= 2021 New York state elections =

The 2021 New York state elections were held on November 2, 2021. In addition to the standard local elections, many seats for the New York Supreme Court were to be filled, in addition to ballot proposals regarding changing state electoral rules and court limits.

== State ballot proposals ==

=== Proposal 1 ===
This is a proposed constitutional amendment that would freeze the number of state senators at 63, amend the process for counting the state's population, delete certain provisions that violate the U.S. Constitution, repeal and amend certain requirements for the appointment of the co-executive directors of the redistricting commission, and amend the manner of drawing district lines for congressional and state legislative offices.

The measure would also scrap the current requirement that two-thirds of state lawmakers must agree to pass redistricting plans, in favor of simple majorities in both the Assembly and Senate. The proposal's opponents, including The League of Women Voters of New York State, have focused on this point, saying that allowing a simple majority to make such decisions could diminish a minority party's voting power.

=== Proposal 2 ===
This proposed amendment to Article I of the New York State Constitution would establish the right of each person to clean air and water and a healthful environment.

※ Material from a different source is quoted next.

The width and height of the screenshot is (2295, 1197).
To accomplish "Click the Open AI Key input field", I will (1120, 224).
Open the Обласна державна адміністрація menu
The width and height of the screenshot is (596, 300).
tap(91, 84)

This measure would give New Yorkers a constitutional right to clean air, water and a "healthful environment." The proposal language is vague on what a "healthful environment" is or how the standard would be legally enforced. Critics of the measure have cited its broad language as a concern, arguing that the lack of specificity could lead to unnecessary lawsuits. State Senator Dan Stec, a Republican who represents the North Country region, said in a statement that the proposal would place the burden of enforcement on the courts.

=== Proposal 3 ===
This proposed amendment would delete the current requirement in Article II, Section 5 (of the New York State Constitution) that a citizen be registered to vote at least ten days before an election and would allow the Legislature to enact laws permitting a citizen to register to vote less than ten days before the election.

If passed, the measure would make it possible for state lawmakers to adopt same-day voter registration, something that 20 states already have. The measure would be particularly beneficial to voters who do not start paying attention to local politics until late in the election cycle, said Jan Combopiano, the senior policy director for the Brooklyn Voters Alliance.

=== Proposal 4 ===
This proposed amendment would delete from the current provision on absentee ballots the requirement that an absentee voter must be unable to appear at the polls by reason of absence from the county or illness or physical disability.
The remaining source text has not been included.